James Franco Wrote a Long, Strange Ad for McDonald’s in the Washington Post

Op-ed about his days working there comes at tough time for the chain

"When I needed McDonald's, McDonald's was there for me. When no one else was."

James Franco offered an unlikely endorsement of the fast-food chain Thursday—at a time when its treatment of employees is under scrutiny—by writing a Washington Post op-ed in which he fondly recalls working there as a struggling actor in the '90s.

It was 1996. Franco had dropped out of UCLA, against his parents' wishes, and was trying to pay his own way while sleeping on a couch in a Los Angeles house with two other actors.

"Someone asked me if I was too good to work at McDonald's," writes Franco, now 37. "Because I was following my acting dream despite all the pressure not to, I was definitely not too good to work at McDonald's. I went to the nearest Mickey D's and was hired the same day."

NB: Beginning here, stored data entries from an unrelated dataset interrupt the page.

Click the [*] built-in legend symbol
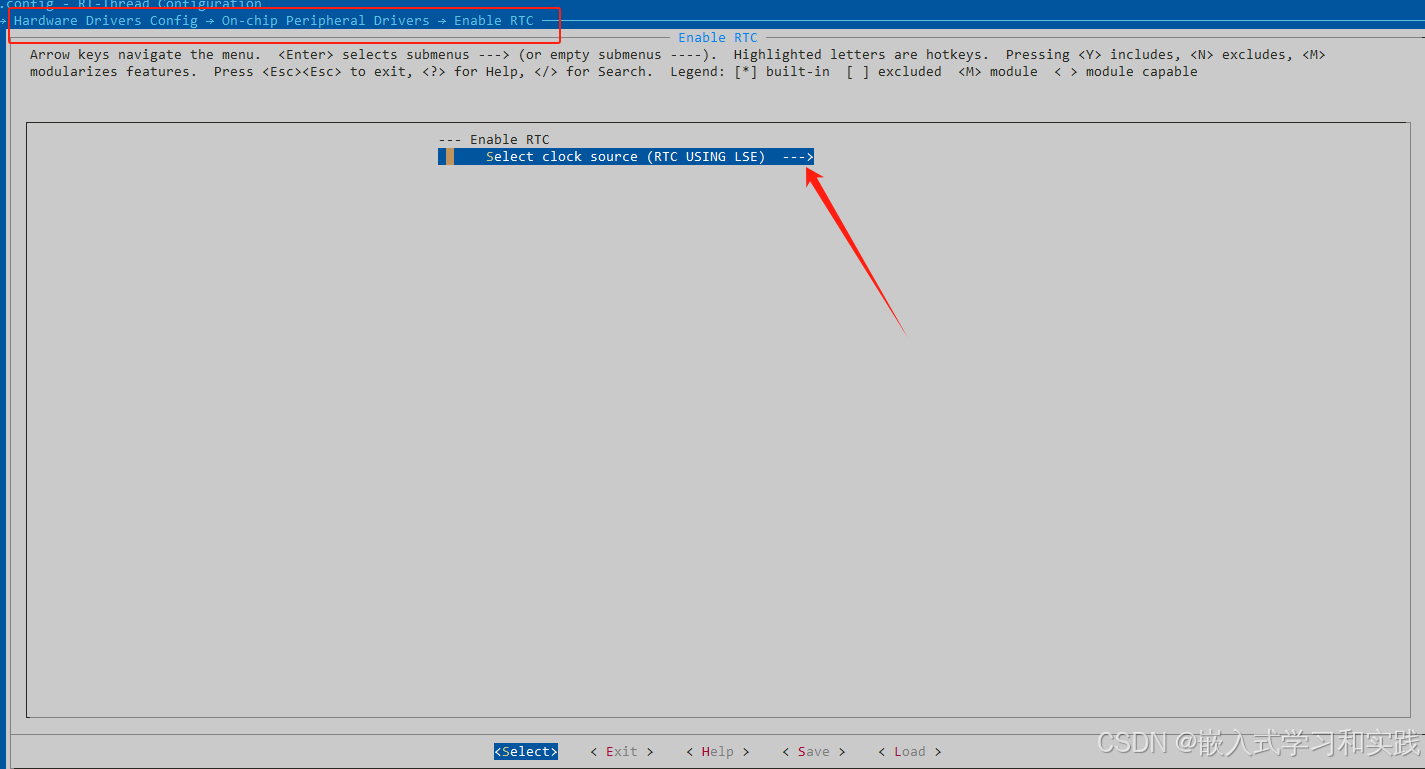1425x769 pixels. tap(746, 71)
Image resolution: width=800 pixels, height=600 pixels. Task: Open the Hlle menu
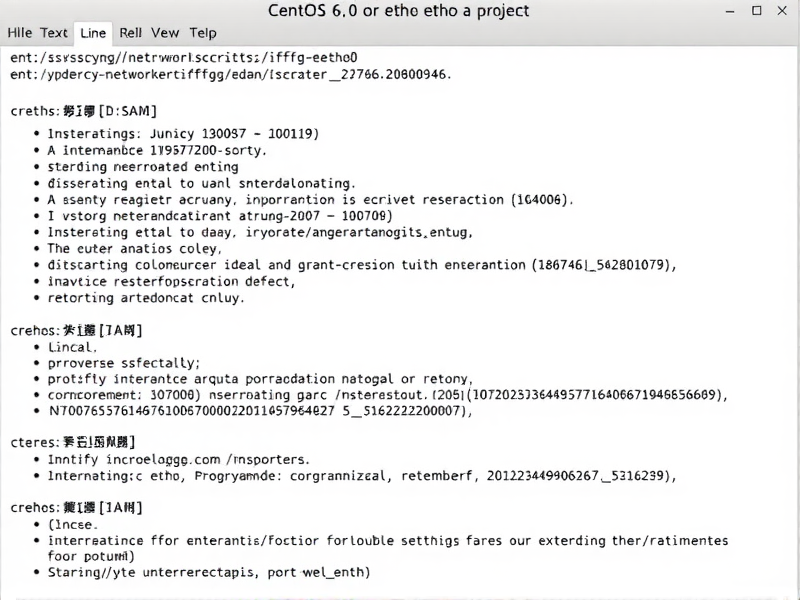click(20, 33)
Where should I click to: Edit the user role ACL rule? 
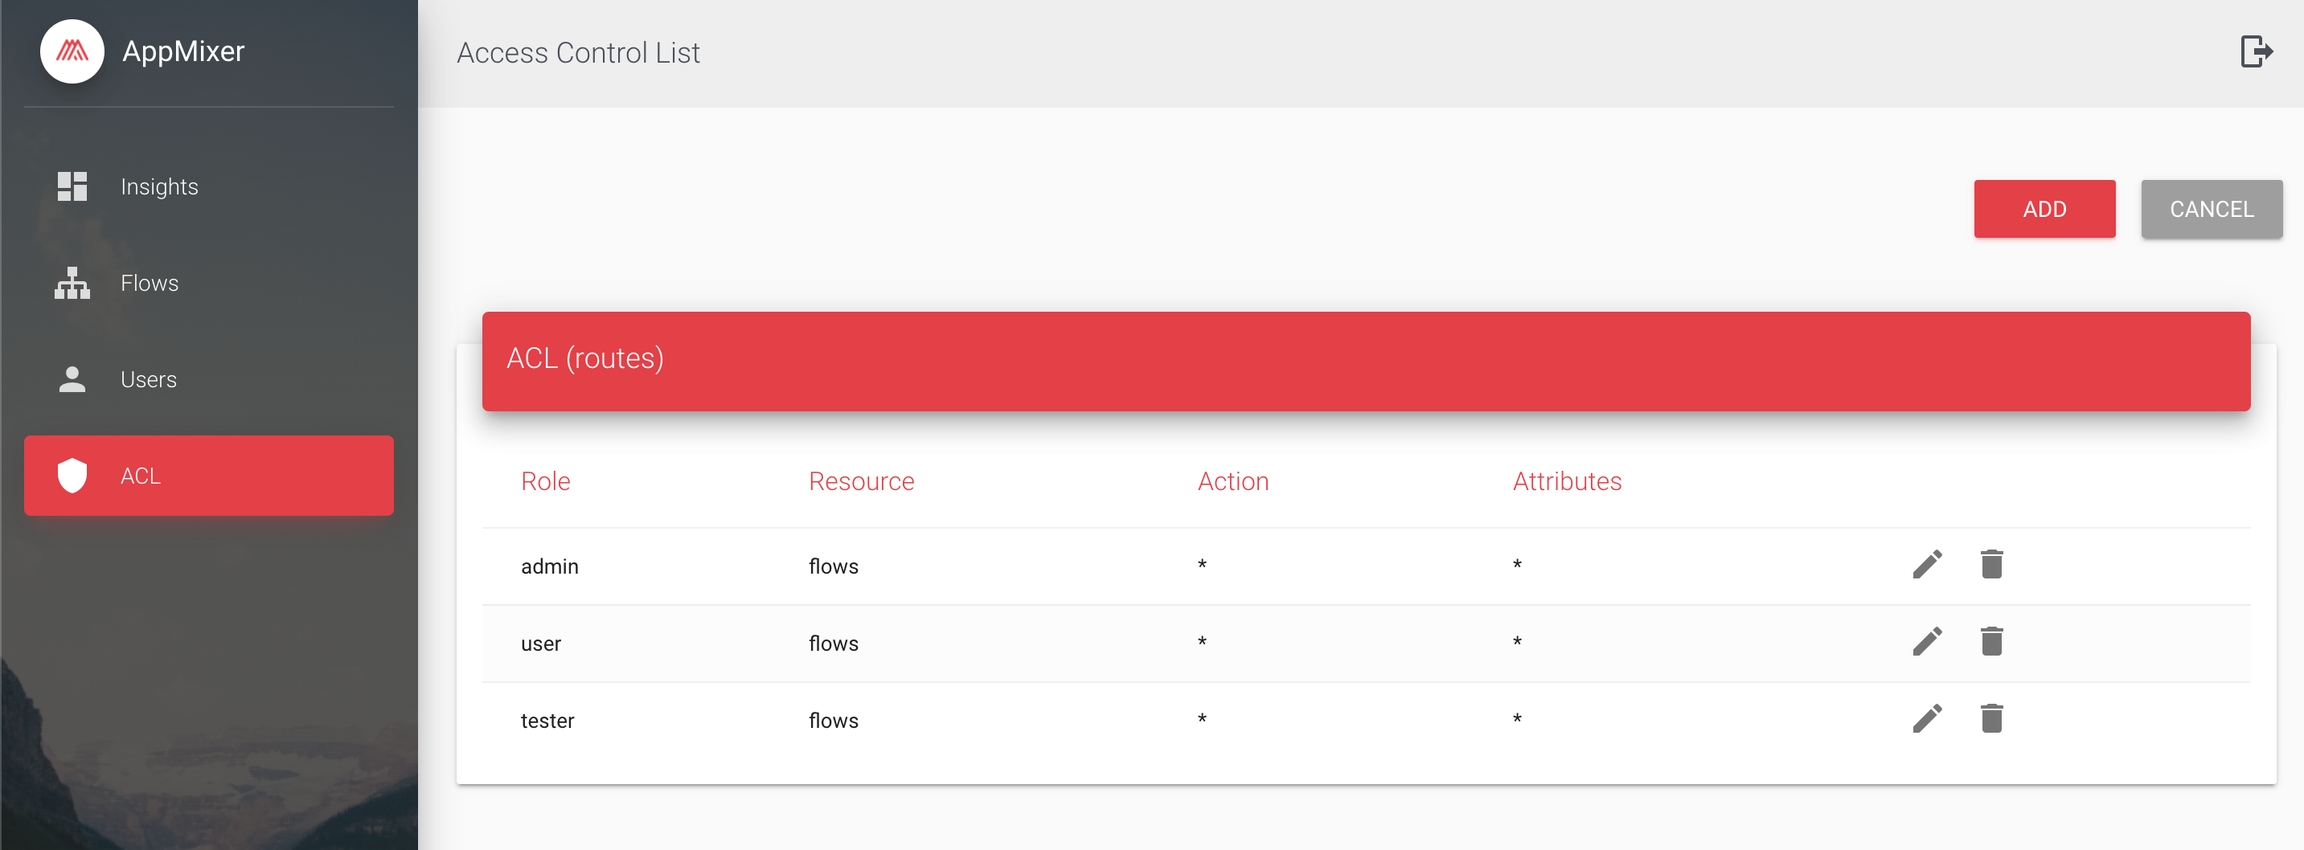click(x=1927, y=642)
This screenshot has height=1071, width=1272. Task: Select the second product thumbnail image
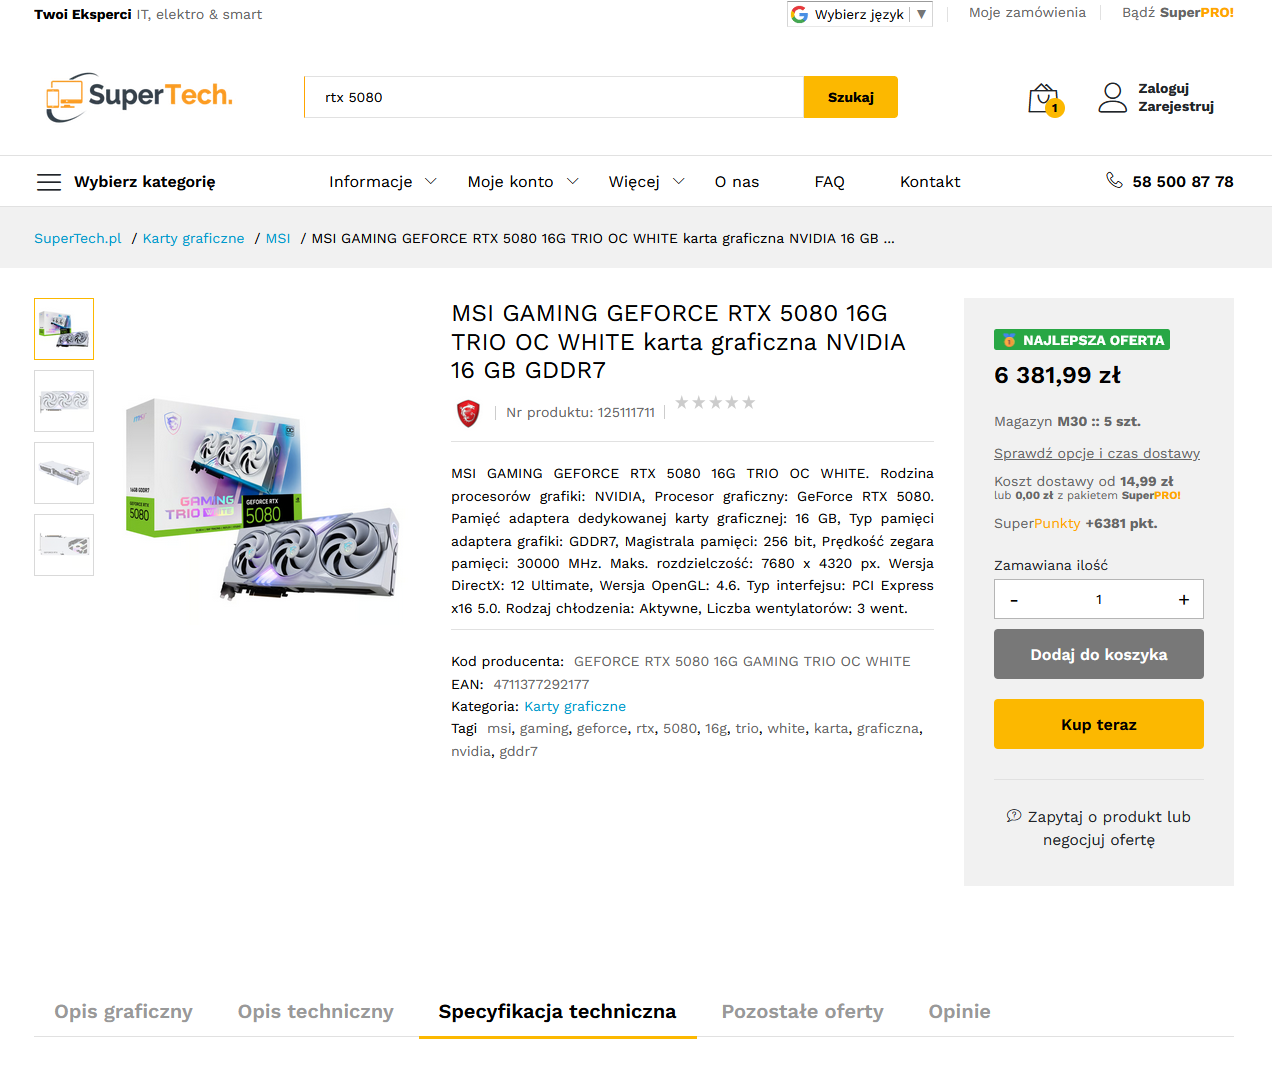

And he has quite the stories from the job—how he worked on different accents while manning the drive-through; how he was hit on by a male co-worker who didn't speak English; how he started eating leftover cheeseburgers even though he'd been vegetarian; how "everyone ate straight from the fry hopper."

The essay is nostalgic and anecdotal. Yet it's likely to get some serious attention in part because of McDonald's current battle with employees over wages. The chain plans to raise the minimum wage for its workers by more than $1, to $9.90, by July 1. But many workers say that's just not enough. It also says it will to sell off some franchises, so that it won't have to pay as many workers that increased wage.

Franco acknowledges all of this, and is clearly rooting for the company. "How this cost cut will affect jobs remains unclear," he writes. "But I want the strategy to work."

In closing, Franco states plainly that he was "treated fairly well at McDonald's. If anything, they cut me slack." And yes, he still eats there, every once in a while.

"After reading Fast Food Nation, it's hard for me to trust the grade of the meat," he writes. "But maybe once a year, while on a road trip or out in the middle of nowhere for a movie, I'll stop by a McDonald's and get a simple cheeseburger: light, and airy, and satisfying."

His thoughts on the new Hamburglar remain unclear.